I have been a counsellor for more than twenty years and joined the inpatient support team at CUH in March 2022. Counselling a child in hospital could involve just one session by the bedside to building a relationship over a longer stay – I once supported a young boy and his mother for the course of their three-month admission. Some children and their parents or carers need to talk after a life-changing diagnosis or an accident, to share how they are feeling, to normalise it and vocalise what is in their mind.
Being an inpatient counsellor isn’t like traditional counselling, often the bed space is your talking space. We try to make it more private by drawing those blue curtains and turning chairs inwards, but it’s not always ideal. I will use my experience to invite a patient to talk and sometimes this might be without their parents. Some don’t even want to make eye contact so we might have to find other ways for them to open up. A girl kept a diary for her hospital stay and it was easier to talk about her feelings through the diary, as if it was an external, third person in the conversation. You have to be brave in this role, to forge the trust.
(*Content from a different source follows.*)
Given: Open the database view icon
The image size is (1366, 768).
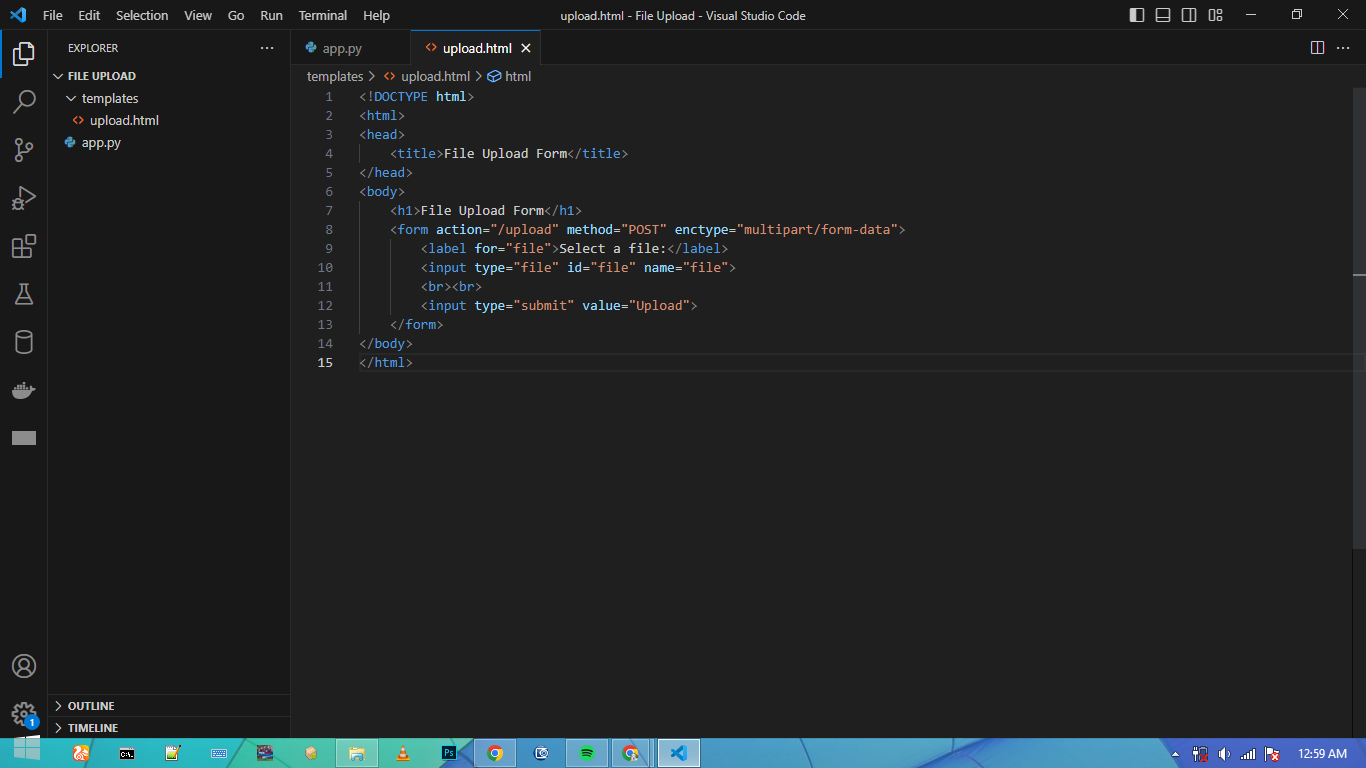Looking at the screenshot, I should [x=24, y=342].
We make ward rounds every day and see patients through referrals, either from the ward, self-referral, clinical nurse specialist or clinical psychologist. The team also attends the Child and Adolescent Mental Health Services (CAMHS) daily crisis meeting which discusses the ongoing care of patients or new patients at hospitals across the county. I think everything changed with Covid – children who were able to keep things hidden with the routine of school had to stay at home with their families every day. We are seeing ramifications from that still.
I believe in the power of talking.
Julie
Young people aren’t sceptical about this, it’s adults that find it hard or question why it will help things. I try not to hold onto the emotion that comes with the role, when you hear difficult things that have happened to children. I’ll talk to myself on the drive home from work, I have a supportive family and we are a very tight team. Clinical supervision and peer supervision makes a difference too. I’m also a cryer, which is a positive event. There is a difference in the chemical makeup of happy and sad tears. The human body is amazing and crying is a way of getting rid of something.